DATA EXCERPTS:
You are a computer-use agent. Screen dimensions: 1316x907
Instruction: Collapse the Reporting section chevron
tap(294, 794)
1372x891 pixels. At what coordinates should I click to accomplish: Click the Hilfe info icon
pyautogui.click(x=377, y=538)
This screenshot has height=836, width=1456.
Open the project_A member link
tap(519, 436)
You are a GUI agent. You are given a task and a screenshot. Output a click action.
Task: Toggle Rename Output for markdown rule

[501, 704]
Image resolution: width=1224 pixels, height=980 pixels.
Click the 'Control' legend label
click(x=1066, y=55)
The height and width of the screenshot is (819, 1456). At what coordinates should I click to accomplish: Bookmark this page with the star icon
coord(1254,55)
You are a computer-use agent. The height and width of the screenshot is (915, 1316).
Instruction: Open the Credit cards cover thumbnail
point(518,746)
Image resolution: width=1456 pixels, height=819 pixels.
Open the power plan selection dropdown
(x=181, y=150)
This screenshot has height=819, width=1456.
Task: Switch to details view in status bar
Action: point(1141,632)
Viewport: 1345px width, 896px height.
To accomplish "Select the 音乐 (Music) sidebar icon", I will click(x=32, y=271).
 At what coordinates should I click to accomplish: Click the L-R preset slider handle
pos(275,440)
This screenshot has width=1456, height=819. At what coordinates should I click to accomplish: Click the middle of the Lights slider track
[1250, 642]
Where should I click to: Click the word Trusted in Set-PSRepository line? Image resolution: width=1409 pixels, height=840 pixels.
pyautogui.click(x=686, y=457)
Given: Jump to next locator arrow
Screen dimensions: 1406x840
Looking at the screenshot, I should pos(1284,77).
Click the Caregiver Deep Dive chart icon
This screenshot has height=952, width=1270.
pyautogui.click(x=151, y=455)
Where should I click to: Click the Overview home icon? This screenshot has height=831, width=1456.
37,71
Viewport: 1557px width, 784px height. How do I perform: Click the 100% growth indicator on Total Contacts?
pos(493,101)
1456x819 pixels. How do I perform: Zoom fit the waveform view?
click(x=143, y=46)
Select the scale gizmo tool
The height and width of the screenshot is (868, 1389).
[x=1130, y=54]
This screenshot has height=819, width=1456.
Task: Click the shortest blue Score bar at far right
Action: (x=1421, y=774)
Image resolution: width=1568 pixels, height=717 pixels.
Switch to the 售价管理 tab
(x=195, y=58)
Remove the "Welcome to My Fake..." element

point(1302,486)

TASK PROMPT:
Give the complete material back, word for word.

TASK SOLUTION:
You are a computer-use agent. Screen dimensions: 1316x907
Instruction: Collapse the Reporting section chevron
tap(294, 794)
1372x891 pixels. At what coordinates should I click to accomplish: Click the Hilfe info icon
pyautogui.click(x=377, y=538)
This screenshot has height=836, width=1456.
Open the project_A member link
tap(519, 436)
You are a GUI agent. You are given a task and a screenshot. Output a click action.
Task: Toggle Rename Output for markdown rule

[501, 704]
Image resolution: width=1224 pixels, height=980 pixels.
Click the 'Control' legend label
click(x=1066, y=55)
The height and width of the screenshot is (819, 1456). At what coordinates should I click to accomplish: Bookmark this page with the star icon
coord(1254,55)
You are a computer-use agent. The height and width of the screenshot is (915, 1316).
Instruction: Open the Credit cards cover thumbnail
point(518,746)
Image resolution: width=1456 pixels, height=819 pixels.
Open the power plan selection dropdown
(x=181, y=150)
This screenshot has height=819, width=1456.
Task: Switch to details view in status bar
Action: point(1141,632)
Viewport: 1345px width, 896px height.
To accomplish "Select the 音乐 (Music) sidebar icon", I will click(x=32, y=271).
 At what coordinates should I click to accomplish: Click the L-R preset slider handle
pos(275,440)
This screenshot has width=1456, height=819. At what coordinates should I click to accomplish: Click the middle of the Lights slider track
[1250, 642]
Where should I click to: Click the word Trusted in Set-PSRepository line? Image resolution: width=1409 pixels, height=840 pixels.
pyautogui.click(x=686, y=457)
Given: Jump to next locator arrow
Screen dimensions: 1406x840
Looking at the screenshot, I should pos(1284,77).
Click the Caregiver Deep Dive chart icon
This screenshot has height=952, width=1270.
pyautogui.click(x=151, y=455)
Where should I click to: Click the Overview home icon? This screenshot has height=831, width=1456.
37,71
Viewport: 1557px width, 784px height. How do I perform: Click the 100% growth indicator on Total Contacts?
pos(493,101)
1456x819 pixels. How do I perform: Zoom fit the waveform view?
click(x=143, y=46)
Select the scale gizmo tool
The height and width of the screenshot is (868, 1389).
[x=1130, y=54]
This screenshot has height=819, width=1456.
Task: Click the shortest blue Score bar at far right
Action: (x=1421, y=774)
Image resolution: width=1568 pixels, height=717 pixels.
Switch to the 售价管理 tab
(x=195, y=58)
Remove the "Welcome to My Fake..." element

point(1302,486)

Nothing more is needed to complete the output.